Top of Input material
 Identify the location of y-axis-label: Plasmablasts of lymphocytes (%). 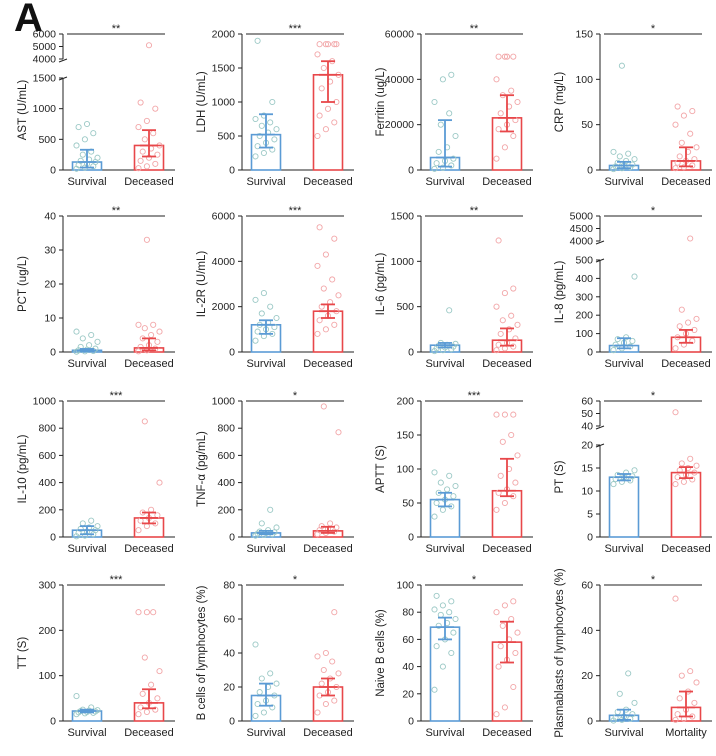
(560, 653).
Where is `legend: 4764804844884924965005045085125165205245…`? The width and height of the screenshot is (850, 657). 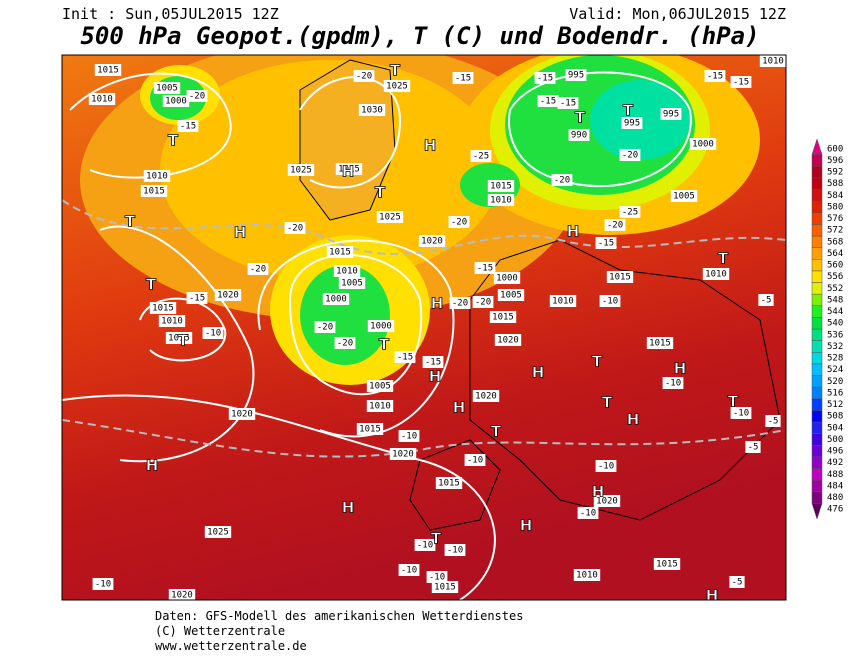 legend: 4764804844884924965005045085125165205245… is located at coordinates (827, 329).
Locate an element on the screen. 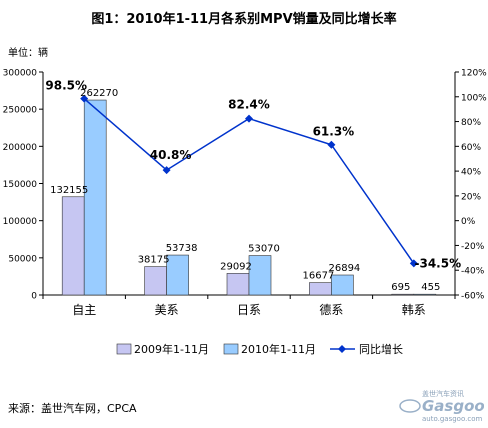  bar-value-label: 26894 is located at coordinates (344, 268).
Bottom of Input material
Top of Input material
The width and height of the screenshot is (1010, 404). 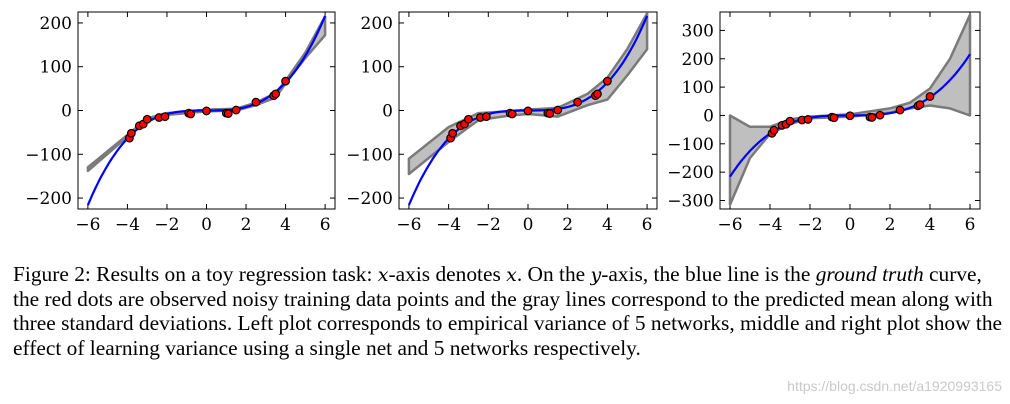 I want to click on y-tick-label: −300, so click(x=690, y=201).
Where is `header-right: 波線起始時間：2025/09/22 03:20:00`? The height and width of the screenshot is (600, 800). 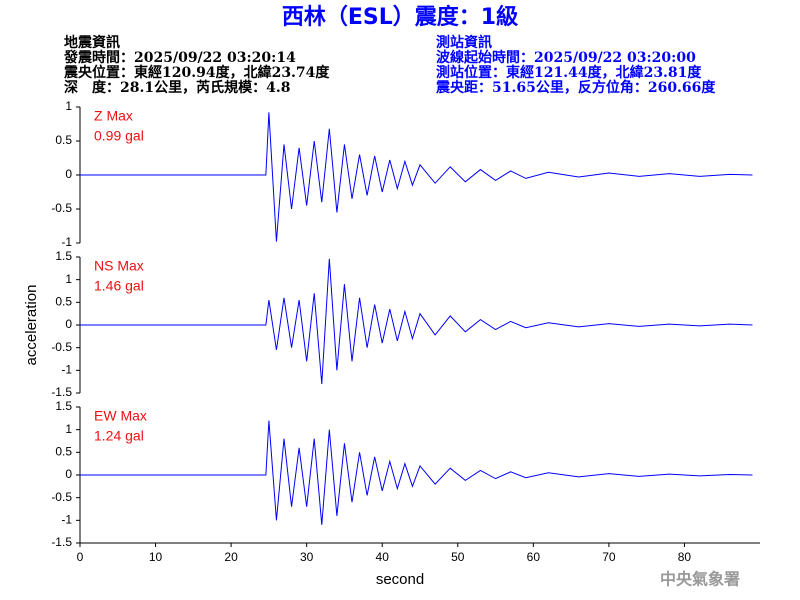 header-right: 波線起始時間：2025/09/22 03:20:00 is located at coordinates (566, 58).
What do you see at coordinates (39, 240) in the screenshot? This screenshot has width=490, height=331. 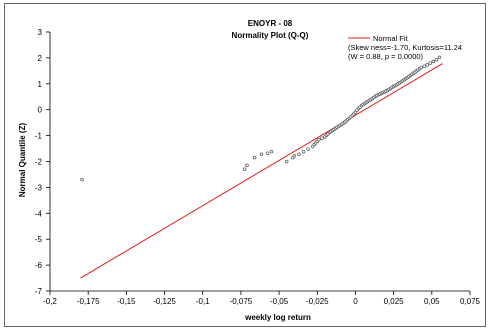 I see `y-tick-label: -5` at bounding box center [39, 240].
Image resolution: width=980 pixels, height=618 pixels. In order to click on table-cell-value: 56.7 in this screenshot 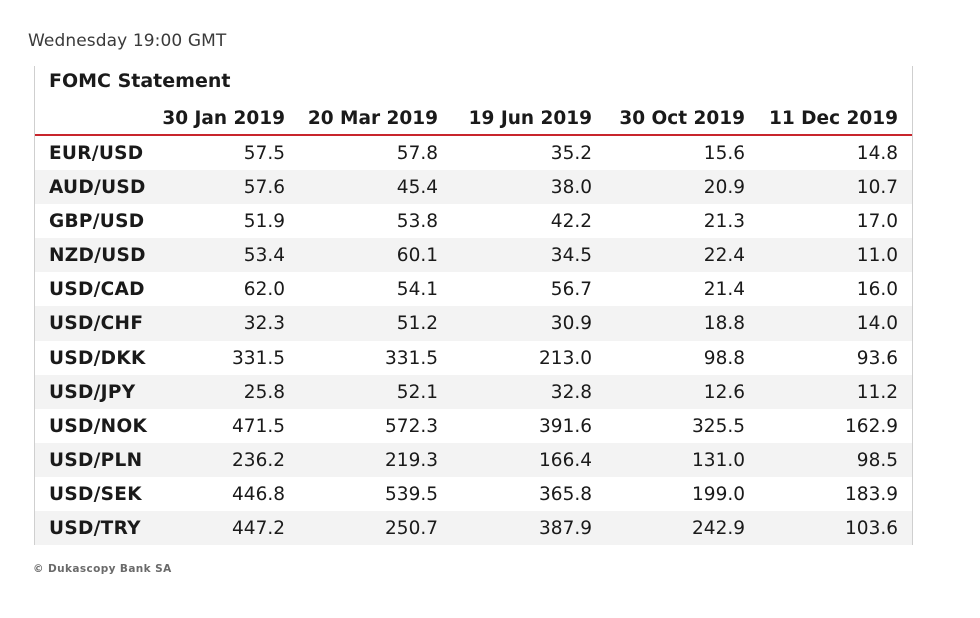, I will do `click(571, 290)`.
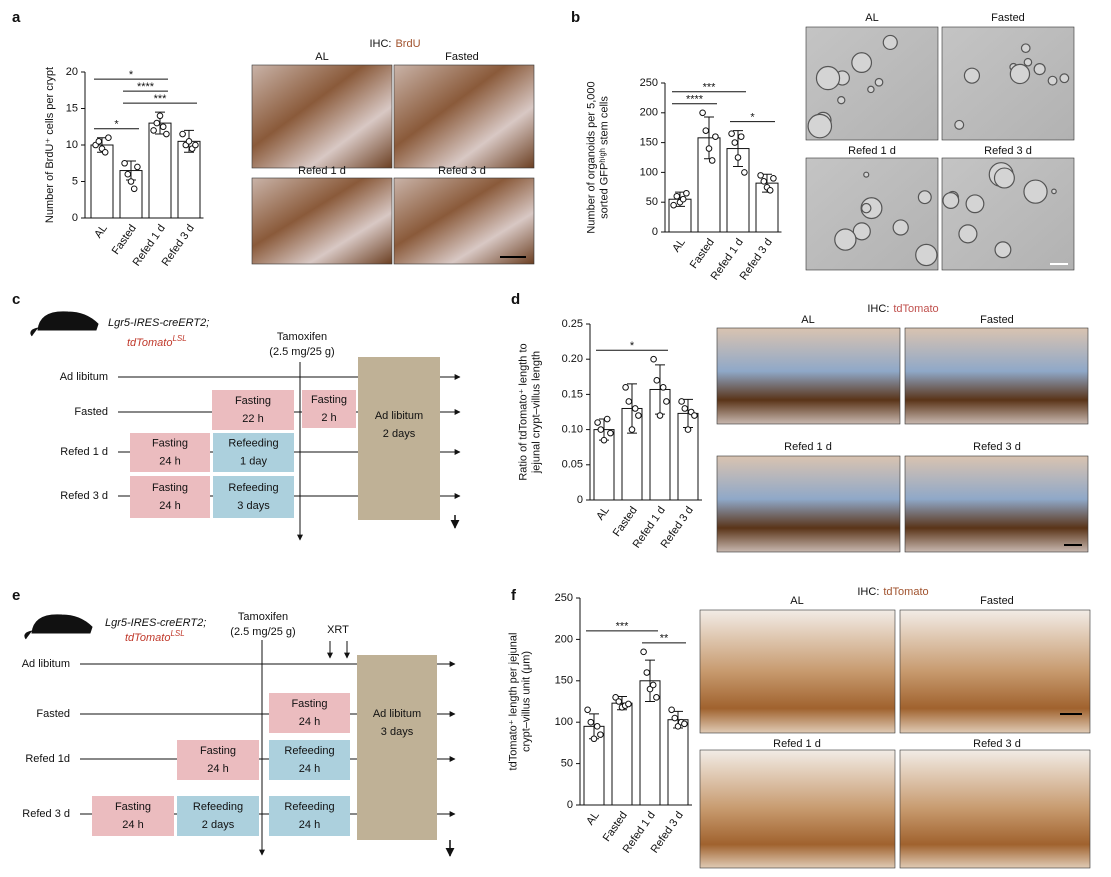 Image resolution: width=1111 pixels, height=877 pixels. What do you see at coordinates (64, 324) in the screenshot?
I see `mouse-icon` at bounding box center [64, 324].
Bottom of Input material
▶ _Work to be completed_
Copy out the lines from the one containing "Identify the location" through the one containing "(560, 653)." without changes, and leave the pictures out.

▶ _Answer_
 Identify the location of y-axis-label: Plasmablasts of lymphocytes (%). 
(560, 653).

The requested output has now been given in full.